* Source text
==*==

A comparison between sign forms in two independent sign languages, such as Chinese and American, suggests that there are abstract formational constraints on the lexical items of the language. Some handshapes, locations and movements are language-specific and may function differently in combination in different languages. ASL appears to be processed, coded, and produced by native signers, not in terms of overall representational qualities, but rather as constituted of a limited set of elements in a combinatorial system.

This coexistence of the iconic and the arbitrary in signs may seem paradoxical. Studies of historical change in signs can be helpful in realizing the nature of their interaction. Take the sign for 'home'. This sign is opaque to nonsigners but when its roots are revealed the iconicity becomes evident.

The original iconicity is subsumed by the abstract nature of the resulting conventional sign. This submergence of iconicity is also evident in the way roots are modified in meaning. For example, the sign for slow is indeed slow, but the sign for 'very slow' is formed by the conventional means of stressing a word - more rapid movement - thus the sign for 'very slow' is faster than the sign for 'slow' because a general rule rather than a specific iconicity or pantomime is operating.

Total Communication

In the 1960s and 1970s many studies were done on the structure of sign language that broke down the myths about its pantomimic, concrete, iconic, agrammatical nature. Further, many educational studies were conducted that produced the clear conclusion that the academic achievement of Deaf children of Deaf parents far surpassed that of Deaf children of hearing parents, including in reading and writing in English. As a result of these studies and the Deaf activism they fueled, the educational system for the Deaf was transformed from one that used primarily spoken English to one that used Total Communication.

Total Communication was intended to be a system that encouraged teachers to use all means of communication at their disposal, including ASL, English, pantomime, drawing, and fingerspelling. In practice it has become simply what is known as sim-com. Simultaneous Communication (sim-com) is a communication strategy in which speech and signs are used at the same time. It is not possible to speak and sign two languages as different as English and ASL simultaneously, so a form of Signed English is usually used. This results in a dropping of the ability of ASL to compensate for the relative slowness of signing compared to speech by simultaneously signalling a number of things. Signed English is slow especially if it involves finger-spelling. Thus many of the signs are dropped or simplified in sim-com.

==*==

* Collected data
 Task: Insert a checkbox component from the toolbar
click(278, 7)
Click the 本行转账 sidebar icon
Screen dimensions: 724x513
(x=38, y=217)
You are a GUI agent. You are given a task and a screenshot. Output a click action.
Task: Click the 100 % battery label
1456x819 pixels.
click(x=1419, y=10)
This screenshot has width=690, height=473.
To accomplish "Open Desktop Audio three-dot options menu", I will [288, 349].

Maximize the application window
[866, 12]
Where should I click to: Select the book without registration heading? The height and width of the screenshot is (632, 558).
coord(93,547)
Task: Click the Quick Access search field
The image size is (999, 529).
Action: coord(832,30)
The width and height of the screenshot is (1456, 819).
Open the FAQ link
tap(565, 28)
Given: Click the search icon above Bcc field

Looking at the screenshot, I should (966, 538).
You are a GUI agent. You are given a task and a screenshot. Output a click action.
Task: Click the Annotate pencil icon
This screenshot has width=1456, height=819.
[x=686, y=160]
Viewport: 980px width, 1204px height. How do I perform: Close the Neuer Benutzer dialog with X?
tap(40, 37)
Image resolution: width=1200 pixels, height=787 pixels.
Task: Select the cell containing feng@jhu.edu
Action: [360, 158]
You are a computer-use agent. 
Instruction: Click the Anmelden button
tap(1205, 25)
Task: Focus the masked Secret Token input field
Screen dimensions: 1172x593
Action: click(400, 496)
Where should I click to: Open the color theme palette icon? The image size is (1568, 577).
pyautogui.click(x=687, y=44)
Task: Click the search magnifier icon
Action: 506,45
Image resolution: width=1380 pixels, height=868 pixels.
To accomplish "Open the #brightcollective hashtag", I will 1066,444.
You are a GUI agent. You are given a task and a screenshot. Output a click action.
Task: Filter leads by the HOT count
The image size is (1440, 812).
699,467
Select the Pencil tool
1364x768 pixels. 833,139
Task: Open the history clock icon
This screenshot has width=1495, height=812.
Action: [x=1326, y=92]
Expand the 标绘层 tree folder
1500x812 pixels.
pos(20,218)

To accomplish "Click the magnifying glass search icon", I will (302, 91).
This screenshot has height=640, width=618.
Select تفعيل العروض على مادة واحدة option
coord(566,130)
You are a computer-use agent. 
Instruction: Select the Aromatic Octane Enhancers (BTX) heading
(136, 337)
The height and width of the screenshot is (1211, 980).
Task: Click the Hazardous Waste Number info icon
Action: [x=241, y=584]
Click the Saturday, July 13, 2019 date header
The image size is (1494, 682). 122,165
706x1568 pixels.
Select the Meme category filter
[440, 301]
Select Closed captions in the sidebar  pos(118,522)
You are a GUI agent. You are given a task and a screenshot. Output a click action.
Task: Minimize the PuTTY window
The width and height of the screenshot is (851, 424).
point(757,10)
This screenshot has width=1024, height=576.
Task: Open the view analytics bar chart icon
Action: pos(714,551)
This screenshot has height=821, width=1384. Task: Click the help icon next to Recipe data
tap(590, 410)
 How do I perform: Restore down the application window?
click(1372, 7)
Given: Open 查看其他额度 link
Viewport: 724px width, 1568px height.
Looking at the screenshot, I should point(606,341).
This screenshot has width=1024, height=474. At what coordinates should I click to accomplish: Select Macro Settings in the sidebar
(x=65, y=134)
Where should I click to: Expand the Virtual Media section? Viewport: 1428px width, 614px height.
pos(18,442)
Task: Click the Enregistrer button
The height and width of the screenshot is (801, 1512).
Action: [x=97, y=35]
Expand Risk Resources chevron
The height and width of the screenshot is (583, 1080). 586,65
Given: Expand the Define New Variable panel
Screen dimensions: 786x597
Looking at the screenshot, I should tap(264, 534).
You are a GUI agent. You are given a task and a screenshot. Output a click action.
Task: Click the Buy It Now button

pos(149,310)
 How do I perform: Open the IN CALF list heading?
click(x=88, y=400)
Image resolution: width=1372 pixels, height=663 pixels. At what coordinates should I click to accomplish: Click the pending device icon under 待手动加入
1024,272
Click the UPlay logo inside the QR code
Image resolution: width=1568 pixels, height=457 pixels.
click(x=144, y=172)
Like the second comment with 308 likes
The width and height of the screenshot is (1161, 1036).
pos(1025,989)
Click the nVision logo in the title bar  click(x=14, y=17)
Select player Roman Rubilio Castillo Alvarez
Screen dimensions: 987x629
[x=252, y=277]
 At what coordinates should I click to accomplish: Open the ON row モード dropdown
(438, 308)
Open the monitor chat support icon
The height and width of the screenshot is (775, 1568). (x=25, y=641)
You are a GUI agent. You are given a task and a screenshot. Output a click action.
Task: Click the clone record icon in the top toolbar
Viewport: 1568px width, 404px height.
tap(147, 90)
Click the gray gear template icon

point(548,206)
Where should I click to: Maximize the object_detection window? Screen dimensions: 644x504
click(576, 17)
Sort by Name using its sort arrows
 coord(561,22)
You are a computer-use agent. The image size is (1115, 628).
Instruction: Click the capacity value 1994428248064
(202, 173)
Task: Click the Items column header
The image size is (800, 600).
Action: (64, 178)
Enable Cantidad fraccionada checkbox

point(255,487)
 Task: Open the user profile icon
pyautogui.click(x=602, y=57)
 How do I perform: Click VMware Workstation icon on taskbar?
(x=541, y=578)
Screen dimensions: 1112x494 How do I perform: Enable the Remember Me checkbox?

==*==

* Work to be completed
In the sign language text, what form of signing is usually used in sim-com?

* Answer to the problem
A form of Signed English.